Terry Alan Schroeder, DC (born October 9, 1958) is an American former water polo player who competed in the 1984 Summer Olympics, in the 1988 Summer Olympics, and in the 1992 Summer Olympics. Schroeder is a chiropractor, practicing in Agoura Hills, California. He is a 1986 graduate of Palmer Chiropractic College – West where he met his wife, Lori Schroeder. They have two daughters. He is currently the head water polo coach at Pepperdine University, and has been since 2013. He also coached at Pepperdine from 1986–2005, but left to become the head coach for the United States Olympic team before returning to Pepperdine.

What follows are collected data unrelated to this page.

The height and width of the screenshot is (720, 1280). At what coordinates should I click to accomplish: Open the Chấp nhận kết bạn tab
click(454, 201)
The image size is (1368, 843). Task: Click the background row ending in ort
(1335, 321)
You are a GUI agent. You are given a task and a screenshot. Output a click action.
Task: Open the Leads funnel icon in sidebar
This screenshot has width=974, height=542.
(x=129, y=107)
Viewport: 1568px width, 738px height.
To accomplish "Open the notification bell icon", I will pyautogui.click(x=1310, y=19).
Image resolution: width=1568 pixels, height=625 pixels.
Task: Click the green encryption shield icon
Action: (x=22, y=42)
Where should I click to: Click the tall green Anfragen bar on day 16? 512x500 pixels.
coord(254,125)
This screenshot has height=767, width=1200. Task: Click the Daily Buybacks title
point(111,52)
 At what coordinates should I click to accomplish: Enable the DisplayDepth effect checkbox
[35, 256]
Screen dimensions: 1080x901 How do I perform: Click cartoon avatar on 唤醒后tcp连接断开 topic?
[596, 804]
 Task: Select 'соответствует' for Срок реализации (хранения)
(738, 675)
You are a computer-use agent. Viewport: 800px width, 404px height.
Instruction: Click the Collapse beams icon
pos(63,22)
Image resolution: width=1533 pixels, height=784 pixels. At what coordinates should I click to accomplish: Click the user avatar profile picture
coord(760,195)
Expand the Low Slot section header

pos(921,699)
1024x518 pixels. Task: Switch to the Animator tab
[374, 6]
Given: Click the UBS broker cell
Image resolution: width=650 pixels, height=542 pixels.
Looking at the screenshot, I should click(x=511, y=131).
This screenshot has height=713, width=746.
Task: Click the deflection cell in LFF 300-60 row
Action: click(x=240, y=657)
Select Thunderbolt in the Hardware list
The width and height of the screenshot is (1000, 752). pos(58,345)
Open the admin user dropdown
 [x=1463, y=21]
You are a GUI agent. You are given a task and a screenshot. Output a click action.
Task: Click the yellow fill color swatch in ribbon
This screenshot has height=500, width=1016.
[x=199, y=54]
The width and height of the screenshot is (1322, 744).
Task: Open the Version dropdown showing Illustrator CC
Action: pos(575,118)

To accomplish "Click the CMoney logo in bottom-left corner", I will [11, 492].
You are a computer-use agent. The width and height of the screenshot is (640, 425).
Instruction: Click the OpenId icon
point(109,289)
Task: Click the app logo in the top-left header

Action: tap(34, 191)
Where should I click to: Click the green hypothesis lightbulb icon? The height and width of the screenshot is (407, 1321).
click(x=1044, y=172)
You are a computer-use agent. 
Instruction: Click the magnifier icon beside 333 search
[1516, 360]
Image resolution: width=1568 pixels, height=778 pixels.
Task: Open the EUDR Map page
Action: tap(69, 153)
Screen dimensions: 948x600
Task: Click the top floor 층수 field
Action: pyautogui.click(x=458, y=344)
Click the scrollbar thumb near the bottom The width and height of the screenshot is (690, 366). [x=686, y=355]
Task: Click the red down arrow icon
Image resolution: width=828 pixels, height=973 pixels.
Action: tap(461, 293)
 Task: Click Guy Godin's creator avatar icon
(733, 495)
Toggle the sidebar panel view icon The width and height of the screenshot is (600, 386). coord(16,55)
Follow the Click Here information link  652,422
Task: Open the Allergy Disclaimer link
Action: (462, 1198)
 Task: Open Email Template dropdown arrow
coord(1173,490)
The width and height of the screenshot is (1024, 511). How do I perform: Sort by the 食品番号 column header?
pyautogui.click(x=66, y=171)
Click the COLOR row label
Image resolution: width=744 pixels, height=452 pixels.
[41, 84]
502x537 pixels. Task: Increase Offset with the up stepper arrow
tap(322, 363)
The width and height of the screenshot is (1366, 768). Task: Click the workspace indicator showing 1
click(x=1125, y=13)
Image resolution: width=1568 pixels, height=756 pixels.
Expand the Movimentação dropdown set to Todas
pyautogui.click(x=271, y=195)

Schroeder won two consecutive silver medals at the 1984 and 1988 Olympics. He was given the honor to carry the national flag of the United States at the closing ceremony of the 1988 Summer Olympics in Seoul, becoming the 16th water polo player to be a flag bearer at the opening and closing ceremonies of the Olympics. Twenty years later, he coached the United States men's national team to a silver in 2008, becoming one of a few sportspeople who won Olympic medals in water polo as players and head coaches.

In 1999, Schroeder was inducted into the USA Water Polo Hall of Fame. In 2002, he was inducted into the International Swimming Hall of Fame.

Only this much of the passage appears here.